Instructions for the task: Repeat the records below line by line, exactly, finishing on the line that contains "Task: Open the #SplinterCell hashtag".

Information supplied:
┌────────
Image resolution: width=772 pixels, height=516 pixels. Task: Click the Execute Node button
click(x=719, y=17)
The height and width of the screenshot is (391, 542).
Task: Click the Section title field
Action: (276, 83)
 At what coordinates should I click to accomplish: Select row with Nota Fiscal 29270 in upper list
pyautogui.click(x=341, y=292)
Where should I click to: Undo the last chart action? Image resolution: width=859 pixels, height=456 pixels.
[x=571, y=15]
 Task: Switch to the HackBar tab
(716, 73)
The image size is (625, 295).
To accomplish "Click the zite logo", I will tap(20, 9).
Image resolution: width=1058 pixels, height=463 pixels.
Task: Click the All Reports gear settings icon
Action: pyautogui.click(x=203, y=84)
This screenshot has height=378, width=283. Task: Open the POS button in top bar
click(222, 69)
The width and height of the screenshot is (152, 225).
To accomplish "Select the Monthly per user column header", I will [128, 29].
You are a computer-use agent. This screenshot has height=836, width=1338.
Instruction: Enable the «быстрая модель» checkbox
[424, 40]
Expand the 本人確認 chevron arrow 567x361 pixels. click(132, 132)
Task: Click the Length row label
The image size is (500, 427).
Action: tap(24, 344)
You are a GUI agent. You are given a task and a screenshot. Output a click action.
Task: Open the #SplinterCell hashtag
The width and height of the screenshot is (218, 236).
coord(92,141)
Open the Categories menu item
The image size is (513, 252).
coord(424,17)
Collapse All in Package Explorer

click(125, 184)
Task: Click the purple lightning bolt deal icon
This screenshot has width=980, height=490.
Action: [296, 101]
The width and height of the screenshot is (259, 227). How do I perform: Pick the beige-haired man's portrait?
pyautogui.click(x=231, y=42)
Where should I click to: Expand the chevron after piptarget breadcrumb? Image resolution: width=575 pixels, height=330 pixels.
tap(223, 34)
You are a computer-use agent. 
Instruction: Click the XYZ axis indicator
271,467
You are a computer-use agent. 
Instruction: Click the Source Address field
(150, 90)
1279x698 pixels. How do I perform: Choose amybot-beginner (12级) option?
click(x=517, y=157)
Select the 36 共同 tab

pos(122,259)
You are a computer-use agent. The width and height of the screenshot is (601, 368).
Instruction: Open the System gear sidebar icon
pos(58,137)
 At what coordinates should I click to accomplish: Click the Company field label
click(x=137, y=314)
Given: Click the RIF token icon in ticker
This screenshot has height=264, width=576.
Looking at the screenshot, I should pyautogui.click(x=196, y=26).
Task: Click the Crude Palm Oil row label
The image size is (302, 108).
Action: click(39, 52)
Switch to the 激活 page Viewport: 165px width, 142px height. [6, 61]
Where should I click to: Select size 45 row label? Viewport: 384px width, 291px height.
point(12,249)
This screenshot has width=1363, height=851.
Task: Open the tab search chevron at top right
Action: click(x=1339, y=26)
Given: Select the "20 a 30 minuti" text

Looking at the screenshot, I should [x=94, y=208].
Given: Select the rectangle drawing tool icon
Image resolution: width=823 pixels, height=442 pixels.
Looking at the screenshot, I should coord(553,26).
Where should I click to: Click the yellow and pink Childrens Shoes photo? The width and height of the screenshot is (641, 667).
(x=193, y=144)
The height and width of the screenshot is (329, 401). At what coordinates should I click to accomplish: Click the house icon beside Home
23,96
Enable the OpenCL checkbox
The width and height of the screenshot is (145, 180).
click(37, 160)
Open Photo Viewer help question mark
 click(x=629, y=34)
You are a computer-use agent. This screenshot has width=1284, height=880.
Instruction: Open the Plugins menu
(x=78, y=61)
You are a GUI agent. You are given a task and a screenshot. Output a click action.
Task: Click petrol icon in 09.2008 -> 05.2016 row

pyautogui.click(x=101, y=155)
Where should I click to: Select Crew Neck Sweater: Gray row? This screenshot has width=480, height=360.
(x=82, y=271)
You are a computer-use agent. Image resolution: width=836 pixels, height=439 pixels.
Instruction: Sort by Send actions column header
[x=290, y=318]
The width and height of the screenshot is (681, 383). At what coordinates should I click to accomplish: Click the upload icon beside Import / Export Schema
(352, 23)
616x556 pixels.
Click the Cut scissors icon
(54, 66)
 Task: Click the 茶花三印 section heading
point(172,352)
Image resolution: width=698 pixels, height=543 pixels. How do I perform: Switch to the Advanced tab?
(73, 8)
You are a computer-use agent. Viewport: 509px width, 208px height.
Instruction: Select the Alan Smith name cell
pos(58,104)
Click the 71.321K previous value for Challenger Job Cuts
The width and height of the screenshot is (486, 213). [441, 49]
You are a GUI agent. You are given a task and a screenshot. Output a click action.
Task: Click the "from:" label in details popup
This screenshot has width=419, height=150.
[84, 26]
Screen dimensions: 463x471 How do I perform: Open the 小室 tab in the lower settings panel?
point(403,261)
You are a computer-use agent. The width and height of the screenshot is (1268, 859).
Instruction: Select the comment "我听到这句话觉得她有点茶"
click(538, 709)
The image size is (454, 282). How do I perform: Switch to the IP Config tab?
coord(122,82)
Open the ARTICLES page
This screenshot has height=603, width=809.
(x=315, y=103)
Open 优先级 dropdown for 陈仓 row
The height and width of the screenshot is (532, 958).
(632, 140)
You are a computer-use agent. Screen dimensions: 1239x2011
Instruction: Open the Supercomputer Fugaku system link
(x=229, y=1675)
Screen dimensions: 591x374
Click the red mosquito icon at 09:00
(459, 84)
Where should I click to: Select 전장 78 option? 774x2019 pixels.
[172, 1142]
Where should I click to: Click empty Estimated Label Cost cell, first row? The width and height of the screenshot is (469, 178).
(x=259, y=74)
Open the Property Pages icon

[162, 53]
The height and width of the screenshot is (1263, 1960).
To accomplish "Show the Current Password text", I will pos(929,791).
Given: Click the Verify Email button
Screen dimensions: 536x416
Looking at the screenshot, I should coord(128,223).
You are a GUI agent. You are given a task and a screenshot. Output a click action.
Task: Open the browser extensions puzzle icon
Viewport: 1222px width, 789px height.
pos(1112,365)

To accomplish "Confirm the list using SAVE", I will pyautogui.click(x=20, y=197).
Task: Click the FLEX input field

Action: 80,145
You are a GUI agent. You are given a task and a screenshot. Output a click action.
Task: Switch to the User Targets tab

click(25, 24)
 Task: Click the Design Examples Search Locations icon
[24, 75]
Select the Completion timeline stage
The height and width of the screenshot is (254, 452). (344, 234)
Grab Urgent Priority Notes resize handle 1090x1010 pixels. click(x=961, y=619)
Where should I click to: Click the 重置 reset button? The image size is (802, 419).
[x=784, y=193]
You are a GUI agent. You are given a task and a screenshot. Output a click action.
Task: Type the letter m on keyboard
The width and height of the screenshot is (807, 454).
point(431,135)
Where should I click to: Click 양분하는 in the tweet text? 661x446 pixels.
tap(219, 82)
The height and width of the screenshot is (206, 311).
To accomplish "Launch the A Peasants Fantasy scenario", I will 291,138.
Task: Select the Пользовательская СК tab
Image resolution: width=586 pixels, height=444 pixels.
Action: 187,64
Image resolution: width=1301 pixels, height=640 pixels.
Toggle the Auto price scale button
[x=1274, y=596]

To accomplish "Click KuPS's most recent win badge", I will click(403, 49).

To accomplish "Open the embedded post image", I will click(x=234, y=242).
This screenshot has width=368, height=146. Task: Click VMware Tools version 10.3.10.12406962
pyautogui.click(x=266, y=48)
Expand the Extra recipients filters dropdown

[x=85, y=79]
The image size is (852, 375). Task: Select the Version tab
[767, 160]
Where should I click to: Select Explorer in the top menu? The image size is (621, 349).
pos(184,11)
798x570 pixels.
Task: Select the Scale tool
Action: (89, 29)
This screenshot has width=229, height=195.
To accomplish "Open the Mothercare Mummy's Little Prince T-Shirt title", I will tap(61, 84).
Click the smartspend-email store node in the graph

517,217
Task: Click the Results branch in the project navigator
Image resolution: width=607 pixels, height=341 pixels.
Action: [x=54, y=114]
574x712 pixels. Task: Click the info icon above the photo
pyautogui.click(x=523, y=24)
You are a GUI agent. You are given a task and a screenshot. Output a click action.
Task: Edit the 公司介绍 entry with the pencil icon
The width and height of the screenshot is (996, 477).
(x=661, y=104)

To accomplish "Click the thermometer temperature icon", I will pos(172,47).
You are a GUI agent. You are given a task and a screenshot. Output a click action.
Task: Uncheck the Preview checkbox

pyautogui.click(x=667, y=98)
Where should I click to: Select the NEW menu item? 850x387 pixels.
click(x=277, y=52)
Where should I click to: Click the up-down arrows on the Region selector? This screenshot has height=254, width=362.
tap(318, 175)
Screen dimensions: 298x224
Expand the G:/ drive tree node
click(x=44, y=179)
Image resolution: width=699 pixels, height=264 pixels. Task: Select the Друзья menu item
└────────
Result for this exercise:
Image resolution: width=772 pixels, height=516 pixels. Task: Click the Execute Node button
click(x=719, y=17)
The height and width of the screenshot is (391, 542).
Task: Click the Section title field
Action: (276, 83)
 At what coordinates should I click to accomplish: Select row with Nota Fiscal 29270 in upper list
pyautogui.click(x=341, y=292)
Where should I click to: Undo the last chart action? Image resolution: width=859 pixels, height=456 pixels.
[x=571, y=15]
 Task: Switch to the HackBar tab
(716, 73)
The image size is (625, 295).
To accomplish "Click the zite logo", I will tap(20, 9).
Image resolution: width=1058 pixels, height=463 pixels.
Task: Click the All Reports gear settings icon
Action: pyautogui.click(x=203, y=84)
This screenshot has height=378, width=283. Task: Open the POS button in top bar
click(222, 69)
The width and height of the screenshot is (152, 225).
To accomplish "Select the Monthly per user column header", I will [128, 29].
You are a computer-use agent. This screenshot has height=836, width=1338.
Instruction: Enable the «быстрая модель» checkbox
[424, 40]
Expand the 本人確認 chevron arrow 567x361 pixels. click(132, 132)
Task: Click the Length row label
The image size is (500, 427).
Action: tap(24, 344)
You are a GUI agent. You are given a task and a screenshot. Output a click action.
Task: Open the #SplinterCell hashtag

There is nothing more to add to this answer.